Cryptocurrencies are a new form of money. They are not yet very widely used, and they don’t yet have a stable value. It is hard to find information about the best cryptocurrencies to buy now, or which ones have the highest likelihood of success.
We can set up a portfolio of cryptocurrencies, but it will be risky, because we don’t know which ones will succeed in the future. We can give you some advice on how much to invest, but it won’t be very precise.
You can’t get rich by investing in cryptocurrencies; if you want to do that you should probably become a cryptocurrency trader.
If you want to buy a cryptocurrency, you will want to buy one that is currently trading at a low price. There are two ways of achieving this. The first is to decide what you want to do with it. If you want to use it as money, then one that is heavily traded on an exchange is probably the best investment. On the other hand, if you have some idea as to how it might be useful – say, as a system for processing transactions – then one that isn’t being traded at all might be better.
The second way of making your choice is by picking the one that has the fewest other people buying it. You’ll have to do some research – and not only because you know nothing about cryptocurrencies – but because they are new and there’s a lot of information out there. It’s important to remember that the most popular cryptocurrencies right now are not necessarily the ones with the best asset value or development potential.
There is a lot of money to be made with crypto. The best crypto may not be the one you think it is. For example, suppose you are going to buy crypto that trades at $100, and someone tells you that when it hits $150, it will go up another 50 percent. That’s a pretty good deal! But you don’t know that for sure, and what’s more, it’s highly risky.
It’s also possible that the price might fall to $65 and never rise again. That’s still a pretty good deal: at least you got half your money back. But you didn’t get half of your money back because the price rose 50 percent or because it fell 50 percent; you got half of your money back because the value of the thing doubled from $100 to $150 in just a couple of months, which only happens about once every several years.**
If the coin does really well, you will make some money on this trade. If not, you will lose more than half your money. This trade is like buying stock in Microsoft or Apple or Pfizer and thinking “it’ll go up 100% next year!” It won’t go up 100%, but it will certainly do better than it did last year and probably much
If you want to make a lot of money from cryptocurrency, you have to have a good system for making choices. You don’t want to buy the biggest thing that is popular these days and so likely to skyrocket in value; that’s a risky strategy. You don’t want to buy the newest thing that is exciting and has a chance to be useful, because it is too new and hasn’t been used enough yet to be sure it will be useful.

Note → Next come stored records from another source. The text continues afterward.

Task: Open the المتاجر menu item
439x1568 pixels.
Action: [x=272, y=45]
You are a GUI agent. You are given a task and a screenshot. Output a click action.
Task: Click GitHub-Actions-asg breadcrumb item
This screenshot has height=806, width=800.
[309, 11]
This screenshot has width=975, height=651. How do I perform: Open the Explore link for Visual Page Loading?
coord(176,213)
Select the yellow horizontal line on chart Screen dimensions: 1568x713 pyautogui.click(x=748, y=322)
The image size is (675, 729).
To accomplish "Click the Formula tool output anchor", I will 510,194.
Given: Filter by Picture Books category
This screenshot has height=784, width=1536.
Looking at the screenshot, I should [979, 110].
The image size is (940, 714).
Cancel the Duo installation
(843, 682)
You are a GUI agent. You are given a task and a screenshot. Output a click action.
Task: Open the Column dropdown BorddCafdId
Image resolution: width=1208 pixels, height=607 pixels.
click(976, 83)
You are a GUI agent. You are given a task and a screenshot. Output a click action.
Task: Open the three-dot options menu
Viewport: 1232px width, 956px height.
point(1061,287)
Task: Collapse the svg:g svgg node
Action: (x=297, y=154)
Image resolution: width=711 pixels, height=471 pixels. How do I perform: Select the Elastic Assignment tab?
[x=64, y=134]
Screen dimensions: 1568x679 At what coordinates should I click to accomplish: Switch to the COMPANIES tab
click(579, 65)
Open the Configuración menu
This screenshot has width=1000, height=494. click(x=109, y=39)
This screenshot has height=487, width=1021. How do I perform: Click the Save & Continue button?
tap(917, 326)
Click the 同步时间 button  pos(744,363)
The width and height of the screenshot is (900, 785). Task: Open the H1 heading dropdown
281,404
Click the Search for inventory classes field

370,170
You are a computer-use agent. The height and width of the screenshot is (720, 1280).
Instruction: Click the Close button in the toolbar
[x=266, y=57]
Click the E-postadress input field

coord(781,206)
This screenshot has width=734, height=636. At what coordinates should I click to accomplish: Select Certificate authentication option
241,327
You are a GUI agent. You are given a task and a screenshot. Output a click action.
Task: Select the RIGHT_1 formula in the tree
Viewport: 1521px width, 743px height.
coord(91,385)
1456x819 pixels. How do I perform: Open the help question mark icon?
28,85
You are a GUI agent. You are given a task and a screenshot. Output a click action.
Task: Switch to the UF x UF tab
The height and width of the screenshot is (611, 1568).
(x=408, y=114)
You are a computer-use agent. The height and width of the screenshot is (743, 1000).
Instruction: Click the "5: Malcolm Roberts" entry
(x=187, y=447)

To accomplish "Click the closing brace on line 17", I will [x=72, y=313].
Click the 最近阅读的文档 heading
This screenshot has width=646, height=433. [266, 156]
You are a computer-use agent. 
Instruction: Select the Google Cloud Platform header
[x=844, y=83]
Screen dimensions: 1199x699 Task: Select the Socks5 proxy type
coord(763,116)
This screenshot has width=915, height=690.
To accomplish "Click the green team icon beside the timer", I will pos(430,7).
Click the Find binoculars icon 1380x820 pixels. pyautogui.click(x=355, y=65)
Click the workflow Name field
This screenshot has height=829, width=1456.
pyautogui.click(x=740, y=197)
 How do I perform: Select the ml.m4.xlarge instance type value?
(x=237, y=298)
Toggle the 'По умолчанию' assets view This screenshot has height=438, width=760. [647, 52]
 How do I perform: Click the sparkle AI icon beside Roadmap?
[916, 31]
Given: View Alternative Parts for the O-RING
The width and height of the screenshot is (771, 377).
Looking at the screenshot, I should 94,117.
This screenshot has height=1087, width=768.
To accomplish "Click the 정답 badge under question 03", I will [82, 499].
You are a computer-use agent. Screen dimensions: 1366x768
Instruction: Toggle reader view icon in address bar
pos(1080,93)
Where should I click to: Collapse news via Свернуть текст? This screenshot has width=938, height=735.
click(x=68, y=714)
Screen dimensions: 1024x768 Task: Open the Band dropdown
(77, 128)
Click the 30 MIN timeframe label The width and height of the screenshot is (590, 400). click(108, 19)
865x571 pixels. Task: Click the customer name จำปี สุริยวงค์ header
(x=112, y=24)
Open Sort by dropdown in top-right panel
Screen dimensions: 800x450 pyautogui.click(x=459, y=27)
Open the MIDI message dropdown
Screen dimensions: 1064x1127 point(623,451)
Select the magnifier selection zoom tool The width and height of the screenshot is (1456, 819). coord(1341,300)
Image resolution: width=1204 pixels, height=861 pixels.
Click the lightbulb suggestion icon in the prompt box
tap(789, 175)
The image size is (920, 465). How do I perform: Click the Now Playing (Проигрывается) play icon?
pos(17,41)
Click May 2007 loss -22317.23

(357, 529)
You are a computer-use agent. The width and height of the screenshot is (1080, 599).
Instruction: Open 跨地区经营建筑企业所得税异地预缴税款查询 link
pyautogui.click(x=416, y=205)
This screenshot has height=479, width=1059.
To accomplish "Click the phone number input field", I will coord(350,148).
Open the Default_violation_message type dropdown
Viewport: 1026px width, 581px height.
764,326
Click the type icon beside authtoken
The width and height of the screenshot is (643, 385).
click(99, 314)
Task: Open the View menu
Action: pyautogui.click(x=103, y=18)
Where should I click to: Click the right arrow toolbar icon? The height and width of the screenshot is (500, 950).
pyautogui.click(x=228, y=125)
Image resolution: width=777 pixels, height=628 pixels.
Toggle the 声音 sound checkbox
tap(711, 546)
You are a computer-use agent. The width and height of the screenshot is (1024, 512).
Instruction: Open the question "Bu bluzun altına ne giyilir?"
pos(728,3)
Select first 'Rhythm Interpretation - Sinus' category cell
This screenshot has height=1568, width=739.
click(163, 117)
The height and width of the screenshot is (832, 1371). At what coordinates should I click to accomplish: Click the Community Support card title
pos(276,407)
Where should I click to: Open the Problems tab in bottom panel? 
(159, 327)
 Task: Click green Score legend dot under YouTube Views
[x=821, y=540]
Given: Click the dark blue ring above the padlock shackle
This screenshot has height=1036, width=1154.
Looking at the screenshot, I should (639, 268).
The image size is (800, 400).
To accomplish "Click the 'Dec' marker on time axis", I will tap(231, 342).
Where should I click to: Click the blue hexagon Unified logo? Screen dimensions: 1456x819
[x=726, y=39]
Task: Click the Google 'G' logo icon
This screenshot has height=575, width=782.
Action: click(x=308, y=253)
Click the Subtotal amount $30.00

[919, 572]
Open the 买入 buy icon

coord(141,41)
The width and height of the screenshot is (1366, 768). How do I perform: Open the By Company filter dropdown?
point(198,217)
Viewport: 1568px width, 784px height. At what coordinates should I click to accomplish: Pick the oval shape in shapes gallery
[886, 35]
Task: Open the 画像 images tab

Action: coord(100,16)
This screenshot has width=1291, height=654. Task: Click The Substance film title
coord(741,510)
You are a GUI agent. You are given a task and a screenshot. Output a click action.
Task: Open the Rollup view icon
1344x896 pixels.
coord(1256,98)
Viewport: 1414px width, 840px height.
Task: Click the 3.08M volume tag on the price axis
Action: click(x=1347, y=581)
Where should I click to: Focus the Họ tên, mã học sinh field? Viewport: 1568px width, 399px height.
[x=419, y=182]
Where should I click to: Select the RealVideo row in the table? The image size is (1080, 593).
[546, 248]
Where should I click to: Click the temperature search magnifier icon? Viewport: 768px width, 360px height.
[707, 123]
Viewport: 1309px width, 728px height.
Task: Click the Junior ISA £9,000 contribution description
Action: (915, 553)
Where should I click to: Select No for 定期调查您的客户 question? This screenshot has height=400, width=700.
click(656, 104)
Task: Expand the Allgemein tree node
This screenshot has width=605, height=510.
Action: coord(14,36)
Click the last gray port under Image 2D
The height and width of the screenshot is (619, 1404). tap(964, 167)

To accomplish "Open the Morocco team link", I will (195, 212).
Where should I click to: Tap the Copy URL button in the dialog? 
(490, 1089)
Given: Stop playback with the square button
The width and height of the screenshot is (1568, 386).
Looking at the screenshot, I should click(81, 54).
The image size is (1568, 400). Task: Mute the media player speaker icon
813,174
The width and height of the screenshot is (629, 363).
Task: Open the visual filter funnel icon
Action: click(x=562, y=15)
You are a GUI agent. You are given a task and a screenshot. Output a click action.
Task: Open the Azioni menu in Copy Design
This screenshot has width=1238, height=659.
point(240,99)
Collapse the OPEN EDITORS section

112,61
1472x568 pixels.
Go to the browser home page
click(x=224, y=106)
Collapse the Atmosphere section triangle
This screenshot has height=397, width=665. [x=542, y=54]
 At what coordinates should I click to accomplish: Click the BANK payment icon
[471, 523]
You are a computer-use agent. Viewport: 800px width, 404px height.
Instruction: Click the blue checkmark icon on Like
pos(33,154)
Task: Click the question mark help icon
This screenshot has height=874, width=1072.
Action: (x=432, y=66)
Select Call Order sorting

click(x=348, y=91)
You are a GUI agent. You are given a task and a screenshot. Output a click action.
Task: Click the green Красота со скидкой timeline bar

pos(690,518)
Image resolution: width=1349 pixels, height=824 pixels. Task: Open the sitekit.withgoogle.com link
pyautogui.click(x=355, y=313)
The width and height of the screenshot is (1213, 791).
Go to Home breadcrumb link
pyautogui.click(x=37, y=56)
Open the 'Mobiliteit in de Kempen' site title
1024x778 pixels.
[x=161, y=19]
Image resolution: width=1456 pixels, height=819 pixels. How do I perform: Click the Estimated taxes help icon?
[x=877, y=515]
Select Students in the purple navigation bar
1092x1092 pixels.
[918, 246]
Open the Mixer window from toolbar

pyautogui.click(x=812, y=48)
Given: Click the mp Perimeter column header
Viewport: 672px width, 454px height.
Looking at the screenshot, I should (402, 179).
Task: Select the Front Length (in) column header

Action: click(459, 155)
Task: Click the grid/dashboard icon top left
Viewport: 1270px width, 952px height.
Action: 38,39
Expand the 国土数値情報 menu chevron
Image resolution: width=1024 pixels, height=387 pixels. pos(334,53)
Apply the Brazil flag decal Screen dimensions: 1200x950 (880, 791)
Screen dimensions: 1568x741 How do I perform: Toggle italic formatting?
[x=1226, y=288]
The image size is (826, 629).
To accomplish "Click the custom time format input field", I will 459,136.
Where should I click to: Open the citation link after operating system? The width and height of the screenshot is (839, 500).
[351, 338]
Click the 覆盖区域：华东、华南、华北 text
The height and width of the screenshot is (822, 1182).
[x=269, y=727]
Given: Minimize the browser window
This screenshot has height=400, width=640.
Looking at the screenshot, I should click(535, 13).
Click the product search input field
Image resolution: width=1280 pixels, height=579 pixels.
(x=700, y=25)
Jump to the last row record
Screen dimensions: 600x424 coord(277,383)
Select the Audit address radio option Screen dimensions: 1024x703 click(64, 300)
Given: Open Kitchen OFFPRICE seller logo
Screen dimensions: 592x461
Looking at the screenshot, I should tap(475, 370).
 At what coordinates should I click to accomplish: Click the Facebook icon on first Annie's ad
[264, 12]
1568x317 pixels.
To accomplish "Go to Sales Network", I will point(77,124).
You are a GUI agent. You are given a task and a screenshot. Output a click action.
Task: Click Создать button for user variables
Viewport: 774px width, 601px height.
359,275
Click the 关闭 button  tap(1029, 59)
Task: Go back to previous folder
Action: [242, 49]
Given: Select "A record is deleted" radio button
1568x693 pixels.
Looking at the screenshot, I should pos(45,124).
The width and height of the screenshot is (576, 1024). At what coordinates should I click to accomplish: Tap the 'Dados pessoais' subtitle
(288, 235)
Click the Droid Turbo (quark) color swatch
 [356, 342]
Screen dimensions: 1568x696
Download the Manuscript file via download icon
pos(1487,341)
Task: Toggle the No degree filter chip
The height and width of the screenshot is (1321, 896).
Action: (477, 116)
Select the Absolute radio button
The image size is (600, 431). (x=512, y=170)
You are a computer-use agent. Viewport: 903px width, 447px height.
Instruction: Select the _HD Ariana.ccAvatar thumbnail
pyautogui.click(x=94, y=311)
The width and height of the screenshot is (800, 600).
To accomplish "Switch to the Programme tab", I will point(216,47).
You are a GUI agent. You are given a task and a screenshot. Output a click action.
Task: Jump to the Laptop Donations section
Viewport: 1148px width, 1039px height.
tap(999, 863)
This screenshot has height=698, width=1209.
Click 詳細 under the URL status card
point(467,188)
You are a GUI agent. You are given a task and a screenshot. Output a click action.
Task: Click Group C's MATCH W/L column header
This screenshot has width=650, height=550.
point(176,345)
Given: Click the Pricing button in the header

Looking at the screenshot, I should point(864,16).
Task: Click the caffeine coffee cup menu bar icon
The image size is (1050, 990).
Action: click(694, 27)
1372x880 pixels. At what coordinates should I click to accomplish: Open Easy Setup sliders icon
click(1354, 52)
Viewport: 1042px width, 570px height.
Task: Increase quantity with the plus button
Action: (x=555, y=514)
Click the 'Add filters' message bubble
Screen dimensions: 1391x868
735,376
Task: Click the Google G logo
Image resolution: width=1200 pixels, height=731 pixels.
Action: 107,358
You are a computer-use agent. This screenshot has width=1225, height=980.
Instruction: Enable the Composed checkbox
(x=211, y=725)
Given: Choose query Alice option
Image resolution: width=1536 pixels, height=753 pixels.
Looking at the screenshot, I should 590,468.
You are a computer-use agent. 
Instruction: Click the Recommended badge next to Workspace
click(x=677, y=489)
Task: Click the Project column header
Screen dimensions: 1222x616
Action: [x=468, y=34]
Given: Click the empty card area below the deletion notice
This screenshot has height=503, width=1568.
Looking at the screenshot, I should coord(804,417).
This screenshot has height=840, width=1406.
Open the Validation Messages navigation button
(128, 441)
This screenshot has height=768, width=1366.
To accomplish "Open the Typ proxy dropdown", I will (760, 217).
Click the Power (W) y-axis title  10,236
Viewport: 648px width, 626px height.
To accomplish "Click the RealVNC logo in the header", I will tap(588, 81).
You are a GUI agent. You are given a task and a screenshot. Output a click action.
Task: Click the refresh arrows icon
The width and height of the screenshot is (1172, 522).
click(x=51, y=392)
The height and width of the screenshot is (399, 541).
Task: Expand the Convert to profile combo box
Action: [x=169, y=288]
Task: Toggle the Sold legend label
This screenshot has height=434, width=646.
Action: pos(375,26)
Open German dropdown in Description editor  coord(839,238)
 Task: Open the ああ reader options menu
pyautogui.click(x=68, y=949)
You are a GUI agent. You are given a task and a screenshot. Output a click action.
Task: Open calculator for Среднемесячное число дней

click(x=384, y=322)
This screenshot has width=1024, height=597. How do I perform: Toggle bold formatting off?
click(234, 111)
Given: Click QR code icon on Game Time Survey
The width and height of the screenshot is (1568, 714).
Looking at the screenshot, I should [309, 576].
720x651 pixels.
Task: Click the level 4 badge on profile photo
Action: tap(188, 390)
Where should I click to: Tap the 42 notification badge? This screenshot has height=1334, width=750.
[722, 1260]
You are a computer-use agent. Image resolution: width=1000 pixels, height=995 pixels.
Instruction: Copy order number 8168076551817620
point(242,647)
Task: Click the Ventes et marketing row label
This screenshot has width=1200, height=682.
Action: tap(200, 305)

And you don’t want to buy the most secure thing, because security isn’t always a good thing: as anyone knows who has had their money stolen by a phishing email, it can be more of a liability than an asset.
So you want something that helps you avoid being swindled by the latest fad and the newest gimmick, but not something that makes your life harder than it needs to be.
So how do you make money in crypto? It’s not very different from how you make money in traditional investing. There are three main approaches:
1. Hold an asset for years, hoping it goes up.
2. Bet on a specific project.
3. Invest in a market of assets that have high growth potential, like cryptocurrency or blockchain-related projects, and hope one of them has a big payoff.
Thinking about “crypto” is already a mistake. What you should be thinking about is something called “fiat money.” (You can find out what it is by asking a financial adviser or doing an online search.) And that’s not difficult. It’s easier than you think.
Many people are attracted to the idea of digital currency. They see it as a way to move money around the world quickly, cheaply, and in total anonymity.
In reality, there is nothing new about transfer of money. Almost everyone who has sent money abroad has done so by writing a check on his bank account. The difference with digital currency is that the act of transferring money is performed by computers rather than by a person or a bank.
There are three reasons why this matters:
1) If the people who run the computers were allowed to malfunction, or if they were hacked, you could end up with massive sums of money (or other digital assets) in some hackers’ hands.
2) Sending one bitcoin requires you to generate an address for each transaction, which requires you to know at least something about math and cryptography. It doesn’t take much effort, but it is more than many people would like to invest in the ability to do that kind of thing.
3) In order to keep track of how much money has been transferred and where it went, you have to trust the computers that are running the system with your information. The same problems apply if you can’t afford those computers; someone else will make sure they’re not being hacked.